Während die Anzahl der Beschäftigten mit 7.600 ( - 1,8%) annähernd gleichgeblieben ist, verschiebt sich die Verteilung in Richtung weibliche Beschäftigte mit einem Plus von 1,6 Prozent. Bei den jungen Beschäftigten ist die Tendenz sogar noch erfreulicher. Weibliche Lehrlinge machen bereits 15,2 Prozent der jungen Auszubildenden aus, das ist signifikant höher als der Gesamtfrauenanteil von 11,3 Prozent. Um die umfangreichen Frauenförderungsprogramme in den Mitgliedsbetrieben tatkräftig zu unterstützen, hat Austropapier das Frauennetzwerk „Women4paperIndustry‘“ ins Leben gerufen. „Women4paperIndustry soll einerseits dazu dienen, jungen Mädchen und Frauen die vielfältigen Karrierechancen in unserer Industrie aufzuzeigen, aber auch Frauen in der Papierindustrie miteinander zu vernetzen und sie vor den Vorhang zu holen. Unsere Welt funktioniert über Identifikationsfiguren und Rollenvorbilder, daher will ich unsere vielen weiblichen Talente stärker sichtbar machen,“ erklärt Austropapier-Geschäftsführerin Sigrid Eckhardt.

Klares Bekenntnis zu Klimazielen
Getreu Winstons Churchills Motto „Never waste a good crisis” haben die 23 Austropapier-Mitglieder das wirtschaftlich herausfordernde Jahr 2023 für strategische Investitionen genutzt. Insgesamt 305 Millionen Euro wurden in neue Projekte investiert. „70 Prozent davon in den Bereichen Energieeffizienz und Dekarbonisierung aufgewendet worden,“ so Sebastian Heinzel, Nachhaltigkeitssprecher von Austropapier. „Das ist ein ganz klares Bekenntnis der Österreichischen Papierindustrie zu den Klimazielen der EU und macht unsere Branche immer energieeffizienter und fossilärmer." Die Ergebnisse können sich sehen lassen: 68,1 Prozent der eingesetzten Energie in der Produktion kommt bereits aus erneuerbaren Quellen, die CO2-Emissionen konnten gegenüber 2022 um weitere 11,9 Prozent gesenkt werden. In den letzten fünf Jahren wurden an den 23 Standorten 550.000 Tonnen direkter CO2-Emissionen eingespart.

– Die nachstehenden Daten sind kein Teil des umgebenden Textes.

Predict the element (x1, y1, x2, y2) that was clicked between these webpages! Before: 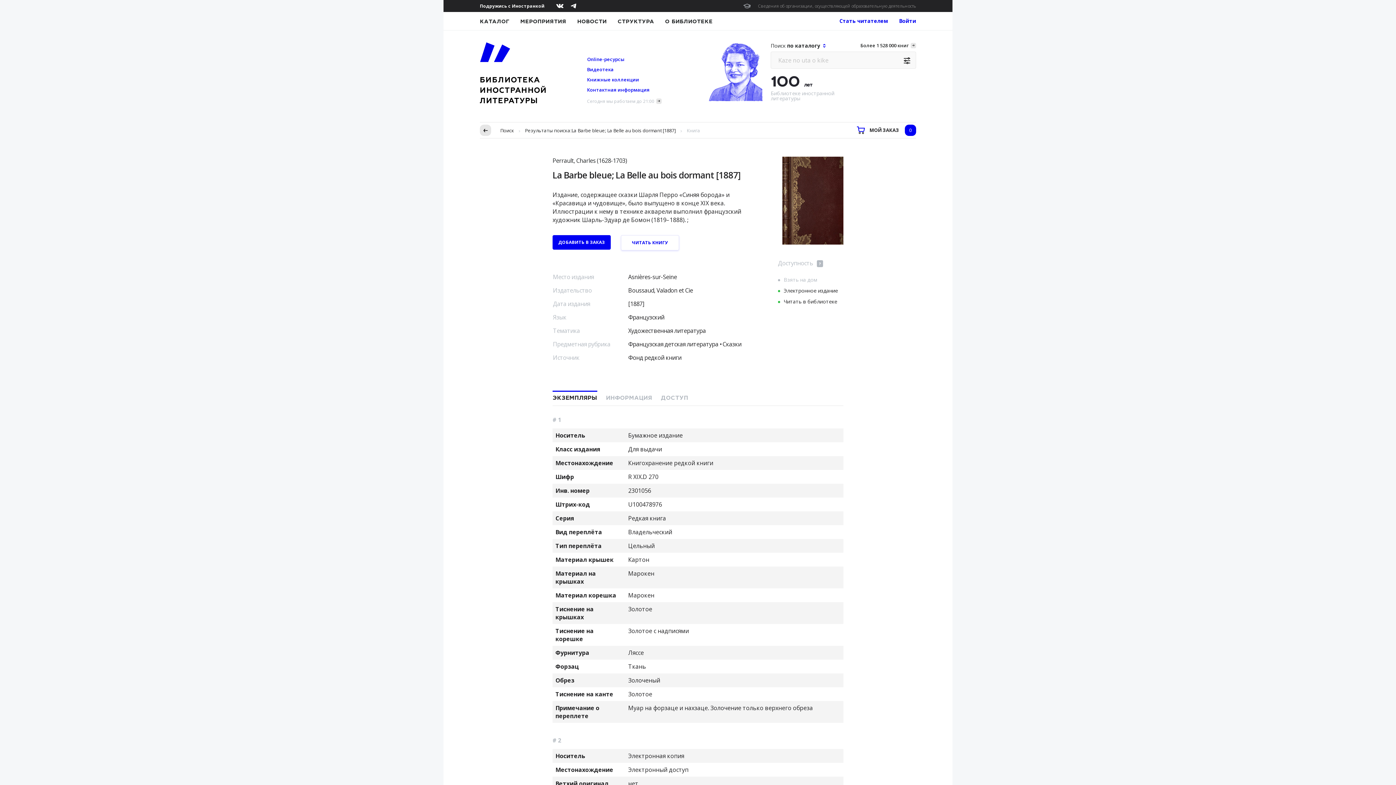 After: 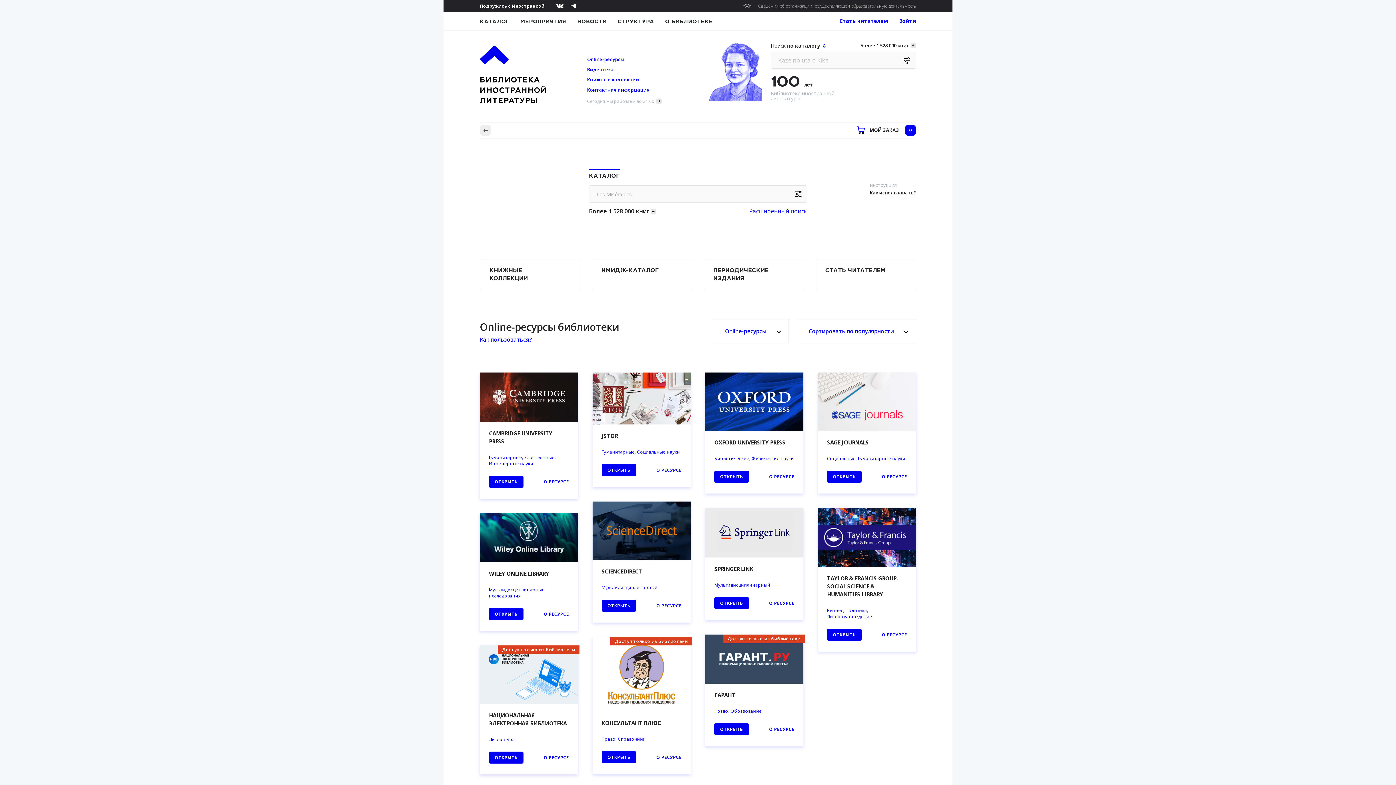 Action: bbox: (587, 56, 624, 62) label: Online-ресурсы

Das Thema Energie ist inzwischen endgültig zu einem entscheidenden Wettbewerbsfaktor für die Industrie in Österreich geworden. „Es ist völlig unverständlich, warum die Bundesregierung die Strompreiskompensation noch nicht bis 2030 verlängert hat und den heimischen Industrieunternehmen die Möglichkeit gibt, mit den gleichen Spielregeln am europäischen Binnenmarkt wirtschaften zu dürfen“, erklärt Austropapier-Präsident Martin Zahlbruckner. „Dann würde anstelle Abgaben doppelt zu zahlen die hervorragende Qualität der Produkte Made in Austria und unserer führende Innovationskraft etwas Rückendwind erhalten.“ Alle für Österreich wichtigen europäischen Exportmärte haben die Strompreiskompensation bereits seit vielen Jahren und zukunftssicher bis 2030 eingeführt und die Europäische Kommission schlägt diese Strompreiskompensation sogar vor.

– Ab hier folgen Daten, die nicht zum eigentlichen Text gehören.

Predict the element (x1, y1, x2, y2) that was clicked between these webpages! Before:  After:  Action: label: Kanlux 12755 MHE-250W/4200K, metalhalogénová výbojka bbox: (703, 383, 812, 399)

Österreich ist Europameister
Altpapier ist noch vor Durchforstungsholz und Sägenebenprodukten der wichtigste Rohstoff der Papierindustrie. Allein im vergangenen Jahr wurden 2,2 Millionen Tonnen verarbeitet. Die Recyclingquote beträgt in Österreich mittlerweile 86 Prozent. Das ist der höchste Wert unter allen europäischen Länder. Die österreichische Papierindustrie hat sich zum Ziel gesetzt, noch deutlich vor 2050 als erster Industriezweig des Landes klimaneutral zu werden und profitiert dabei auch von einer mehrjährigen Forschungskooperation mit dem renommierten Austrian Institute of Technology (AIT). „Die Österreichische Papierindustrie hat einen konsequenten Weg der Dekarbonisierung eingeschlagen und macht auf ihrem Weg zur Klimaneutralität große Fortschritte. Durch unser gemeinsames Forschungsprojekt DekarPIO wird die Branche in der Lage sein, zusätzliche Potentiale zu identifizieren und die Emissionen weiter zu minimieren,“ erklärt Veronika Wilk, Senior Research Engineer beim AIT. Im Rahmen des Projekts wurde ein Kalkulationswerkzeug vom AIT in Kooperation mit den Projektpartnern entwickelt. Das Tool gibt der österreichischen Papierindustrie die Möglichkeit, Maßnahmen zur Dekarbonisierung für die einzelnen Standorte qualitativ und quantitativ besser zu bewerten und somit effizient Emissionen reduzieren zu können.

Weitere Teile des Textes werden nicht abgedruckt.